## What this task involves
Take every line from the data that has the word "will" in it.

## Working data
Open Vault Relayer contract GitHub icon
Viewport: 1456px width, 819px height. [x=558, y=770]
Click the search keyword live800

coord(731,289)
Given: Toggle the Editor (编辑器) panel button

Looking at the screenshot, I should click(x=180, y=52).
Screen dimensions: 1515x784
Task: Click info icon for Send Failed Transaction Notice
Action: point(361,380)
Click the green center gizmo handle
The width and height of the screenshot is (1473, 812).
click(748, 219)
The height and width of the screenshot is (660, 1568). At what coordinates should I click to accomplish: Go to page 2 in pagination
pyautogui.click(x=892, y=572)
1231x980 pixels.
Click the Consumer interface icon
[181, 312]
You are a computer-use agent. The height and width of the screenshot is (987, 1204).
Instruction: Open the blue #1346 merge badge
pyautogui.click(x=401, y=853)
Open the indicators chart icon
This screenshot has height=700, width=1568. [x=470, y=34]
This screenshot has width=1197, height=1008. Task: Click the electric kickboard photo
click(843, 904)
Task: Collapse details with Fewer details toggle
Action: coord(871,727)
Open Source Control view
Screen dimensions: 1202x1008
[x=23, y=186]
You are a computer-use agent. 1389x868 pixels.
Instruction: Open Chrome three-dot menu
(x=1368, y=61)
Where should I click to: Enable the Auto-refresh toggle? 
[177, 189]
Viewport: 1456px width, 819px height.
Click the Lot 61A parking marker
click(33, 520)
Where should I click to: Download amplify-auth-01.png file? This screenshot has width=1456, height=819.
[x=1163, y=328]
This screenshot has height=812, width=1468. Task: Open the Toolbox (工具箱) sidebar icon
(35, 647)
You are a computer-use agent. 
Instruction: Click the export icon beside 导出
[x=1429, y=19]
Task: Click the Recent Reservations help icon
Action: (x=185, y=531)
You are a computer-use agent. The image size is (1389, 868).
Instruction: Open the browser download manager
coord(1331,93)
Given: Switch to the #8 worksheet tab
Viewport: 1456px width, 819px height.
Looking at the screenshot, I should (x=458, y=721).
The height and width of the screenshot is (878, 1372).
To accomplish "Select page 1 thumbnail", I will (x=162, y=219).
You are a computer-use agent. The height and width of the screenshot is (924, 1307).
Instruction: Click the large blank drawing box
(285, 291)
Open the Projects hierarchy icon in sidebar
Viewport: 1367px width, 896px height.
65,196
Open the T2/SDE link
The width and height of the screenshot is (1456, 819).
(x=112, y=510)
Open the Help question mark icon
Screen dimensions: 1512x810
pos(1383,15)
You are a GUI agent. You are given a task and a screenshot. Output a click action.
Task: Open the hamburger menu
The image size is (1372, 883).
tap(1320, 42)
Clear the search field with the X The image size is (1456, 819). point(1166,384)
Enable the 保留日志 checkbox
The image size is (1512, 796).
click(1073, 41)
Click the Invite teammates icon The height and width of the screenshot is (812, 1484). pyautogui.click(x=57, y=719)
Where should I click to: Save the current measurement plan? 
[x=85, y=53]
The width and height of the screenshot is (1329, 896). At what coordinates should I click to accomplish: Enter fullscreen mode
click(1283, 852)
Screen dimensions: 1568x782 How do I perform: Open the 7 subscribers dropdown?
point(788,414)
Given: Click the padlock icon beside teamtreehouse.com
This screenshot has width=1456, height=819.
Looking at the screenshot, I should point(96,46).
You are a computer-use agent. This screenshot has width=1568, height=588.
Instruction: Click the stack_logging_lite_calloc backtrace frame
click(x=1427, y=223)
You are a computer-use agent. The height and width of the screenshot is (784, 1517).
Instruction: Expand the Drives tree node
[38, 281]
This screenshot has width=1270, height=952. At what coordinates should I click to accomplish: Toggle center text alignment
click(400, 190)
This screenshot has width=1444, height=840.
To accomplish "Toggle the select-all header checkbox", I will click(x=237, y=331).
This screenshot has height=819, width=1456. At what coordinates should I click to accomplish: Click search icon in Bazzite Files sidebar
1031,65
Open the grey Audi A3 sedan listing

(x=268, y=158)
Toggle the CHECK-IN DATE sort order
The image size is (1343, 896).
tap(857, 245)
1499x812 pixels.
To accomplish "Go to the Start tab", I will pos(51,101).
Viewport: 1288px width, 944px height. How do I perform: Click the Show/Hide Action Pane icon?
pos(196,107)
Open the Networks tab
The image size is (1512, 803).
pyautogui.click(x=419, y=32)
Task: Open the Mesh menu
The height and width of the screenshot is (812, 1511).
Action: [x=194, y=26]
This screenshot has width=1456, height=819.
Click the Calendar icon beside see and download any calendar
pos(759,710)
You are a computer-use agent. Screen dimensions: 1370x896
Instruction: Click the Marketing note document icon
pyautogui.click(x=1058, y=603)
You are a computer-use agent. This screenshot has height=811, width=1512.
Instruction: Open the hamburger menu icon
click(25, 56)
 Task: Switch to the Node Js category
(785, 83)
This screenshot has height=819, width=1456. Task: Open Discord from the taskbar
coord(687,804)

## Reply to the exercise
To accomplish "Select page 1 thumbnail", I will (x=162, y=219).
To accomplish "Toggle the select-all header checkbox", I will click(x=237, y=331).
To accomplish "Go to the Start tab", I will pos(51,101).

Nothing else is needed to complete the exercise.